To me it was fascinating, the idea of going to university and studying a subject - architecture - that I had already faced in building some small houses.

There's no point in us designing synthetic laboratories that could just as well be in Dusseldorf or Helsinki. San Francisco has its light, which must be used.

There is great mystery in a church. For me, there is a great privilege to be confronted with the design of a church because it shelters the most powerful themes of humanity: birth, marriage, death.

Buildings in modern cities have lost their metaphoric aspect. Much contemporary architecture is very fragmented and busy on the outside. It's like a skin or a skull, but you don't know what's inside.

The Academy of Architecture in Mendrisio comes from afar. Our land has a millennial history of emigrations: master masons, architects, builders, decorators, plasterers, artists from the world of building.

In 1996, I took advantage of some favourable circumstances to propose to the state of the Ticino Canton the foundation of the Academy of Architecture and, with it, an Italian-speaking university in Switzerland.

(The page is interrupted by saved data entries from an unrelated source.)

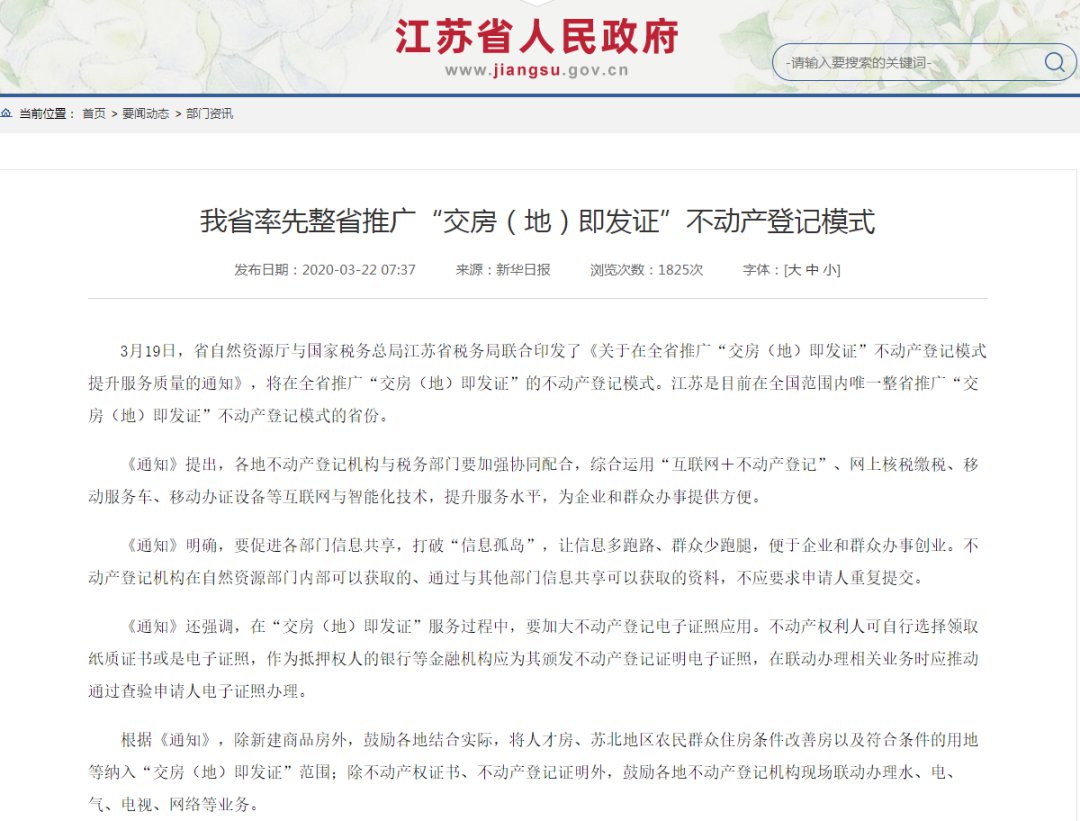
Task: Set font size to 大 (large)
Action: [795, 270]
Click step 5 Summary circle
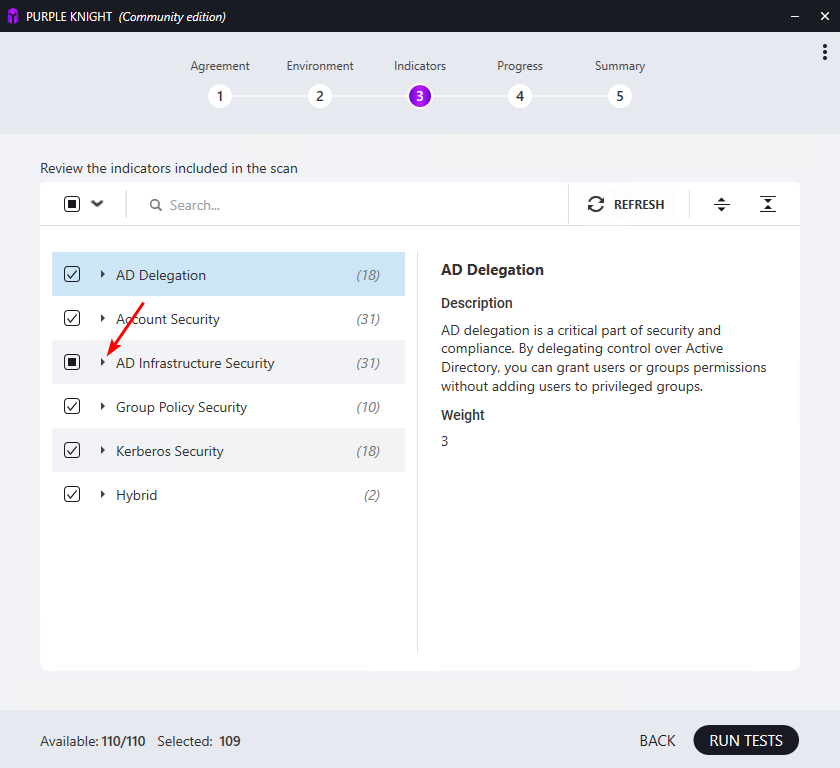This screenshot has width=840, height=768. 620,96
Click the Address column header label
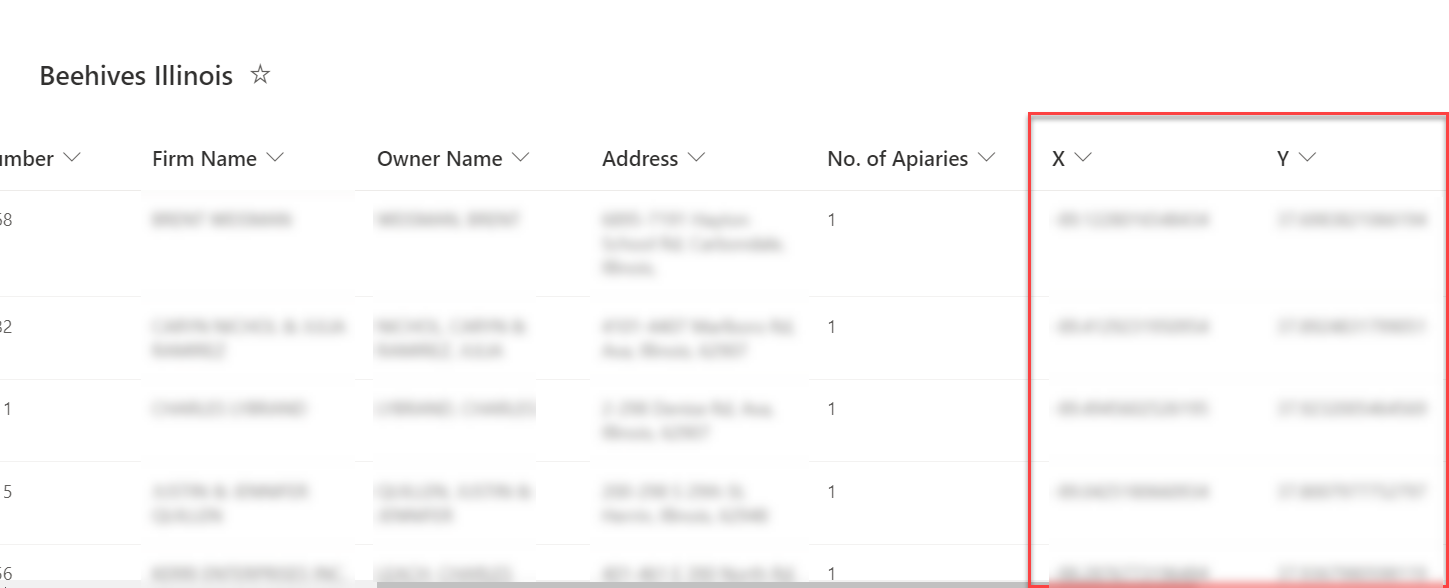 click(x=640, y=159)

Architecture is the constant fight between man and nature, the fight to overwhelm nature, to possess it. The first act of architecture is to put a stone on the ground. That act transforms a condition of nature into a condition of culture; it's a holy act.

Artificial light is used because you can control it better. Technically, it is more homogeneous, more delicate, and less damaging to artwork. But I think it's interesting when the visitor can see variations in the light, when it is not only technical or suitable.

The first gesture of an architect is to draw a perimeter; in other words, to separate the microclimate from the macro space outside. This in itself is a sacred act. Architecture in itself conveys this idea of limiting space. It's a limit between the finite and the infinite. From this point of view, all architecture is sacred.